#### PASSAGE GIVEN ####

Databases 12 min read

How to Build Distributed Scalar Indexes with Lance and Ray

This guide explains the end‑to‑end workflow for constructing a distributed scalar index in Lance by orchestrating validation, fragment sharding, worker‑level indexing via Ray, and final metadata merging, complete with code snippets and detailed step‑by‑step instructions.

Big Data Technology Tribe

Mar 15, 2026

How to Build Distributed Scalar Indexes with Lance and Ray

The article outlines a complete pipeline for creating a distributed scalar index using Lance's create_scalar_index API orchestrated by Ray, covering driver‑side validation, fragment distribution, worker tasks, and final metadata commitment.

Phase 1 – Pre‑validation and preparation (Driver)

Check that the installed pylance version is ≥ 0.36.0.

Validate parameters: exactly one of uri or namespace, non‑empty column, num_workers > 0, and index_type must be one of INVERTED, FTS, or BTREE.

Resolve the dataset URI and storage options, optionally via get_or_create_namespace and describe_table.

Open the LanceDataset with the resolved URI and storage options.

Confirm the target column exists and matches the required type for the chosen index type.

Determine the index name (default {column}_idx) and ensure no conflict when replace=False.

Collect the fragment IDs to use (either supplied or all fragments via get_fragments()).

Balance the fragments across workers by calling _distribute_fragments_balanced, which returns a list of fragment batches.

Phase 2 – Build fragment batches (Driver)

The core function that creates balanced batches is:

def _distribute_fragments_balanced(fragments: list[Any], num_workers: int, logger: logging.Logger) -> list[list[int]]:
    """Distribute fragments across workers using a greedy balanced algorithm."""
    if not fragments:
        return [[] for _ in range(num_workers)]
    fragment_info = []
    for fragment in fragments:
        try:
            row_count = fragment.count_rows()
            fragment_info.append({"id": fragment.fragment_id, "size": row_count})
        except Exception as exc:
            logger.warning("Could not get size for fragment %s: %s. Using fragment_id as size estimate.", fragment.fragment_id, exc)
            fragment_info.append({"id": fragment.fragment_id, "size": fragment.fragment_id})
    fragment_info.sort(key=lambda x: x["size"], reverse=True)
    worker_batches = [[] for _ in range(num_workers)]
    worker_workloads = [0] * num_workers
    for frag_info in fragment_info:
        min_idx = min(range(num_workers), key=lambda i: worker_workloads[i])
        worker_batches[min_idx].append(frag_info["id"])
        worker_workloads[min_idx] += frag_info["size"]
    total_size = sum(info["size"] for info in fragment_info)
    for i, (batch, workload) in enumerate(zip(worker_batches, worker_workloads)):
        pct = (workload / total_size * 100) if total_size > 0 else 0
        logger.info("  Worker %d: %d fragments, workload: %d (%.1f%%)", i, len(batch), workload, pct)

#### GIVEN ENTRIES ####

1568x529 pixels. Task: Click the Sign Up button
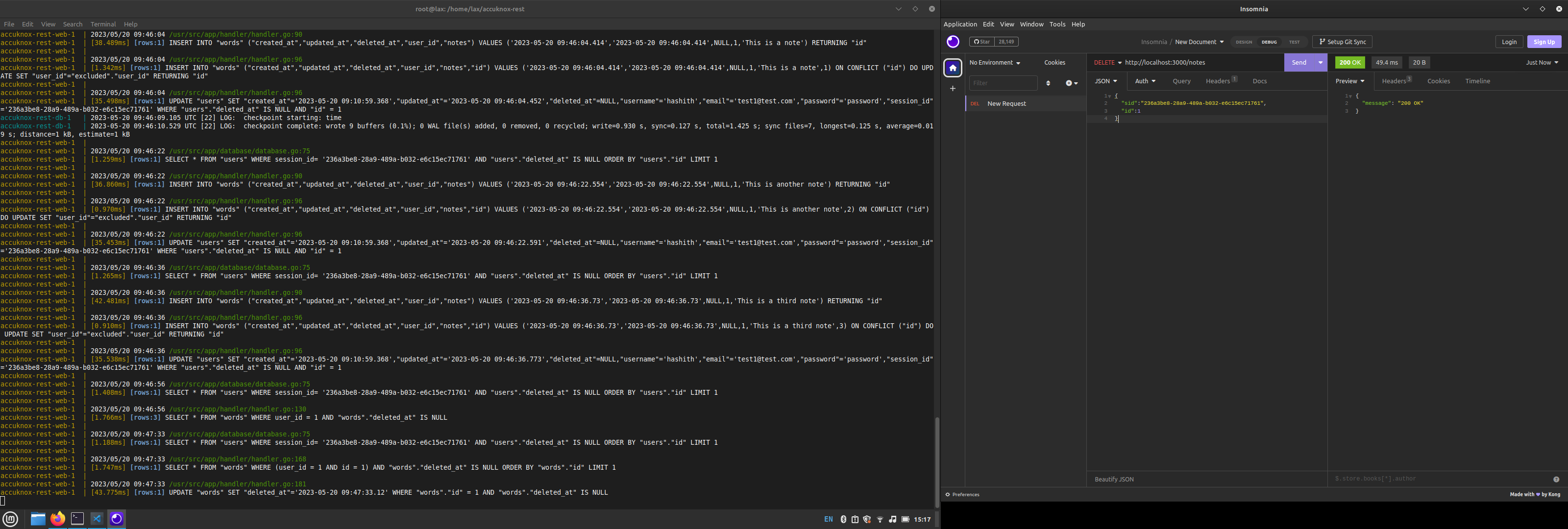click(x=1544, y=42)
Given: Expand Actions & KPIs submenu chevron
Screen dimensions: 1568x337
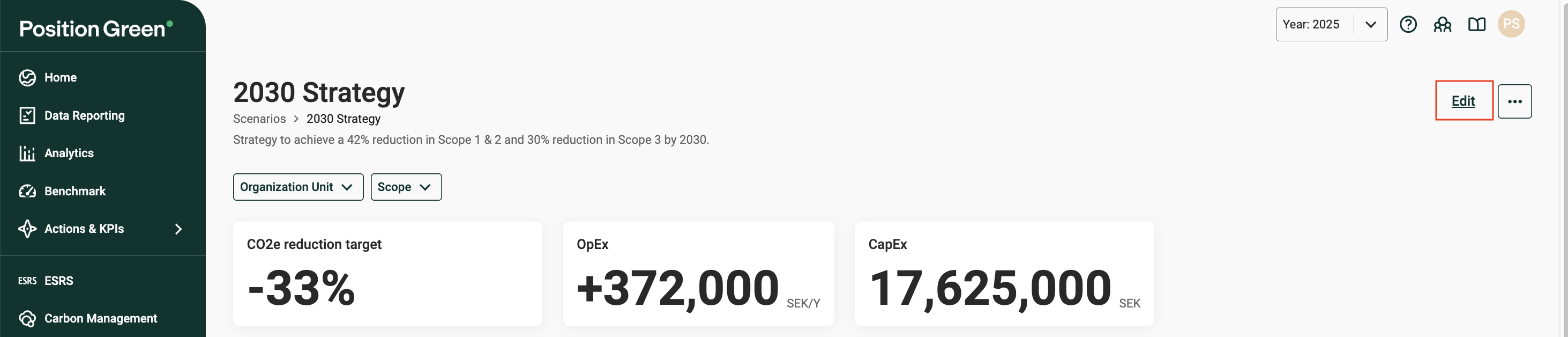Looking at the screenshot, I should pyautogui.click(x=178, y=229).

####

> COMPLETE THE FOLLOWING
#1 Change everything in the Lance and Ray guide from "Determine the index" down to "fragments via get_fragments()).", replacing "conflict" with "collision".
#2 According to the Lance and Ray guide, which index types are permitted for index_type?
#3 Continue the Lance and Ray guide from the point where it stops.
The listing is separate material and is not part of the Lance and Ray guide.

> ANSWERS IN ORDER
#1
Determine the index name (default {column}_idx) and ensure no collision when replace=False.

Collect the fragment IDs to use (either supplied or all fragments via get_fragments()).

#2 INVERTED, FTS, or BTREE.

#3
    return [batch for batch in worker_batches if batch]

The algorithm sorts fragments by size (row count) descending and greedily assigns each to the worker with the smallest current workload, ensuring balanced processing.

Phase 3 – Create fragment‑handler closure (Driver)

The function _handle_fragment_index builds a callable that each Ray worker will execute for a specific batch of fragment IDs.

def _handle_fragment_index(
    dataset_uri: str,
    column: str,
    index_type: str,
    name: str,
    index_uuid: str,
    replace: bool,
    train: bool,
    storage_options: Optional[dict[str, str]] = None,
    namespace_impl: Optional[str] = None,
    namespace_properties: Optional[dict[str, str]] = None,
    table_id: Optional[list[str]] = None,
    **kwargs: Any,
):
    """Create a fragment handler closure for scalar index builds."""
    def func(fragment_ids: list[int]) -> dict[str, Any]:
        try:
            if not fragment_ids:
                raise ValueError("fragment_ids cannot be empty")
            for fragment_id in fragment_ids:
                if fragment_id < 0 or fragment_id > 0xFFFFFFFF:
                    raise ValueError(f"Invalid fragment_id: {fragment_id}")
            storage_options_provider = create_storage_options_provider(
                namespace_impl, namespace_properties, table_id
            )
            dataset = LanceDataset(
                dataset_uri,
                storage_options=storage_options,
                storage_options_provider=storage_options_provider,
            )
            available = {f.fragment_id for f in dataset.get_fragments()}
            invalid = set(fragment_ids) - available
            if invalid:
                raise ValueError(f"Fragment IDs {invalid} do not exist")
            logger.info(
                "Building distributed scalar index for fragments %s using create_scalar_index",
                fragment_ids,
            )
            dataset.create_scalar_index(
                column=column,
                index_type=index_type,
                name=name,
                replace=replace,
                train=train,
                index_uuid=index_uuid,
                fragment_ids=fragment_ids,
                **kwargs,
            )
            field_id = dataset.schema.get_field_index(column)
            logger.info(
                "Fragment scalar index created successfully for fragments %s",
                fragment_ids,
            )
            return {
                "status": "success",
                "fragment_ids": fragment_ids,
                "fields": [field_id],
                "uuid": index_uuid,
            }
        except Exception as exc:
            logger.error(
                "Fragment scalar index task failed for fragments %s: %s",
                fragment_ids,
                exc,
            )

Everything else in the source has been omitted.